Como se pode ler no sumário do acórdão da Relação do Porto de 19/12/2007, no processo com o número convencional JTRP00040898, relatado por aquele que foi depois o seu Insigne Presidente, Desembargador Correia de Paiva, “o facto de um juiz ter tido intervenção num processo que deu origem a outro processo-crime cujo julgamento lhe cabe fazer, não constitui só por si fundamento de escusa. Com efeito, é natural e vulgar que um juiz tenha jurisdição em mais do que um processo em que haja envolvimento das mesmas pessoas.”

Na mesma linha de orientação se filia um outro acórdão da mesma Relação, agora de 11/06/2008 (tal como o anterior disponível no endereço electrónico www.dgsi.pt/jtrp), para quem, “não é fundamento para escusar um juiz de intervir num julgamento a circunstância de haver estado presente, no exercício das suas funções, em audiência anterior, na qual ocorreram os factos ora em julgamento.”

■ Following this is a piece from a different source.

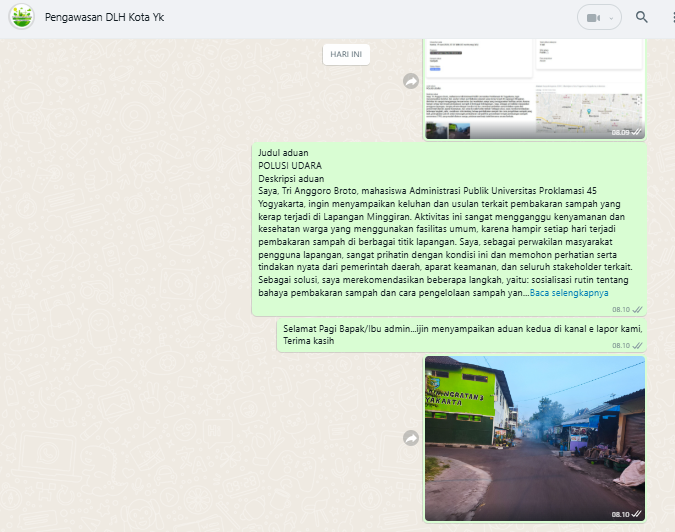675x532 pixels.
Task: Search messages in this chat
Action: click(x=642, y=17)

III – 4.) Ainda assim existe uma outra perspectiva a valorizar:

Como a propósito da imparcialidade, que constitui a razão de ser do presente instituto, se expendeu no acórdão desta Relação e Secção de 07/07/2009, no processo n.º 2110/03.3TALSB, aquela “deve ser tanto institucional como pessoal, o que implica que o juiz não tenha nenhum interesse no desfecho do processo e, por outro lado, que o juiz possa aparentar não ter qualquer interesse na solução do mesmo.
O que está fundamentalmente em causa é o risco do não reconhecimento público da imparcialidade do juiz e não só que, na realidade, o juiz permaneça imparcial.
O mesmo pensamento correu no Tribunal Europeu dos Direitos do Homem (caso Hauschildt, citação do Ac. do TC n.º 52/92 no DR, 1-A, de 14-3-92) “a imparcialidade da jurisdição não é só a imparcialidade subjectiva. É também a imparcialidade objectiva que deve ser assegurada. Afinal, trata-se da confiança que os tribunais de uma sociedade democrática devem inspirar às partes.”

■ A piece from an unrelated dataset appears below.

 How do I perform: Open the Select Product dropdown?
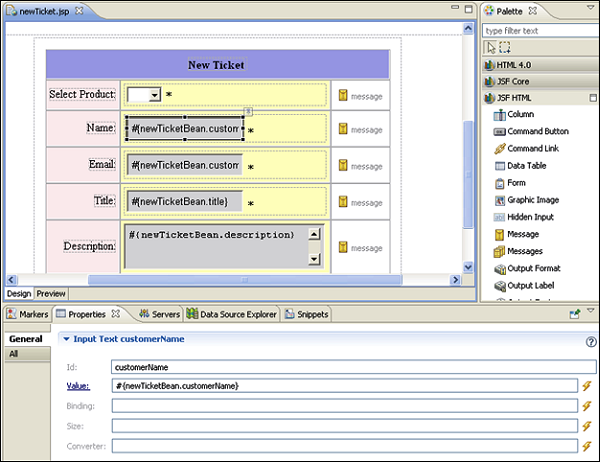click(154, 95)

A circunstância de não estar em causa uma nova situação de julgamento não concita nenhuma objecção particular à decisão, antes pelo contrário. Uma vez que o nível indiciário exigido para a pronúncia em fase de instrução é legalmente inferior à necessária para o veredicto em fase de julgamento, poder-se-á mesmo defender que aquela margem de “exposição” até lhe será superior.

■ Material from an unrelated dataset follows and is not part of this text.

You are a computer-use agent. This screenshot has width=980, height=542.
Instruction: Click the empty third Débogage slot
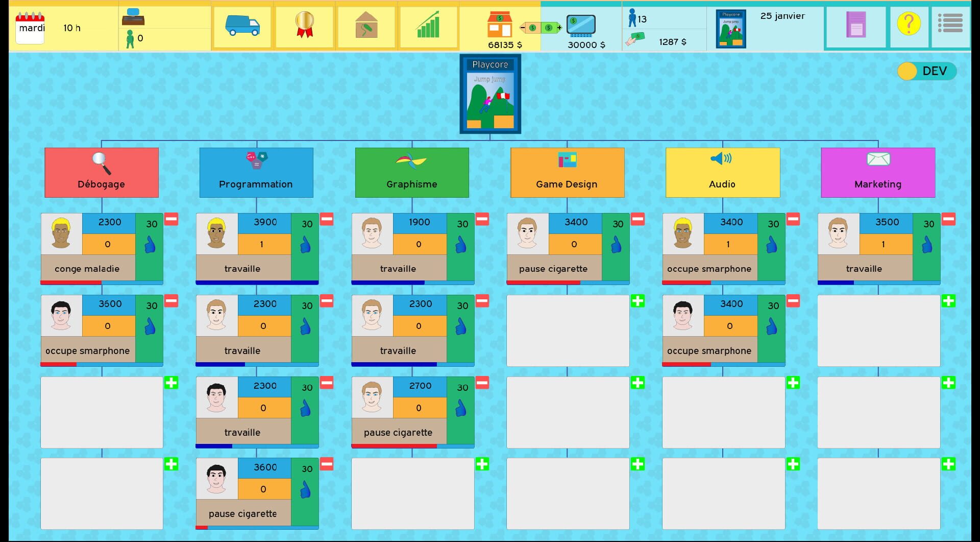[102, 412]
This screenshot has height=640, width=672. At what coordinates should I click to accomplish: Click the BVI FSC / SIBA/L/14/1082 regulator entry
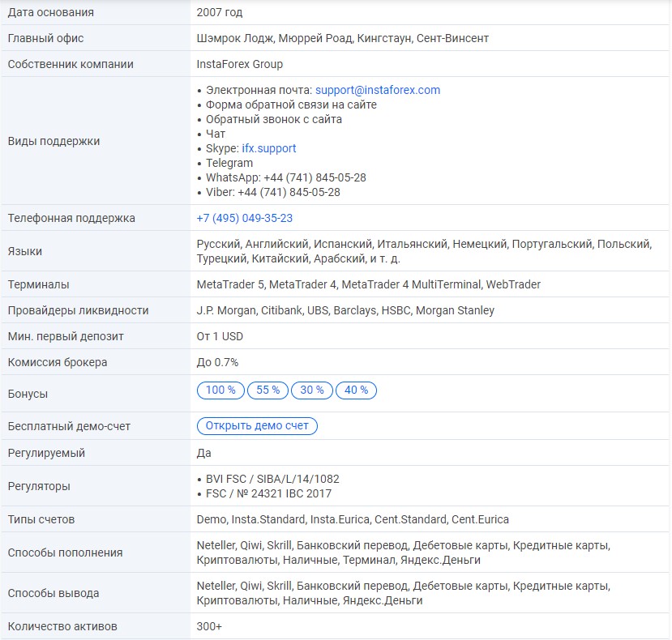tap(272, 479)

III – 5.) No contexto indicado as apreensões da Mm.ª Requerente deverão ter-se como objectivamente justificadas?

Reconduzida à situação aos parâmetros esquemáticos já apontados, e sem embargo de uma afinação futura da nossa posição em relação a esta matéria, a resposta parece-nos afirmativa.

No fundo, a Sr.ª Juiz terá que afirmar indiciariamente o que em outra sede (integrando o Colectivo que o julgou) essencialmente até já considerou como provado, o que é de molde a poder causar dúvidas externas sobre a sua imparcialidade na análise do caso.

A questão do respectivo acórdão não ter sido tirado por unanimidade, não tem, quanto a nós, o sentido pretendido pela Exm.ª Requerente.
Se bem interpretamos o voto de vencido lavrado, a Sr.ª Juiz que o subscreve, ainda que refira discordar da matéria de facto provada, o sentido da sua posição é de que totalidade das responsabilidades no caso até serão do arguido J… C… de que o arguido R… M… seria mero cúmplice.

IV – Decisão:

Nos termos e com os fundamentos indicados, acorda-se pois em conceder à Mm.ª Juíza S… F… escusa em intervir na instrução dos referidos autos de processo-crime com o n.º 457/08.1TASCR.

Sem tributação.

Lisboa, 29 de Junho de 2010

Elaborado em computador. Revisto pelo Relator, o 1.ºsignatário.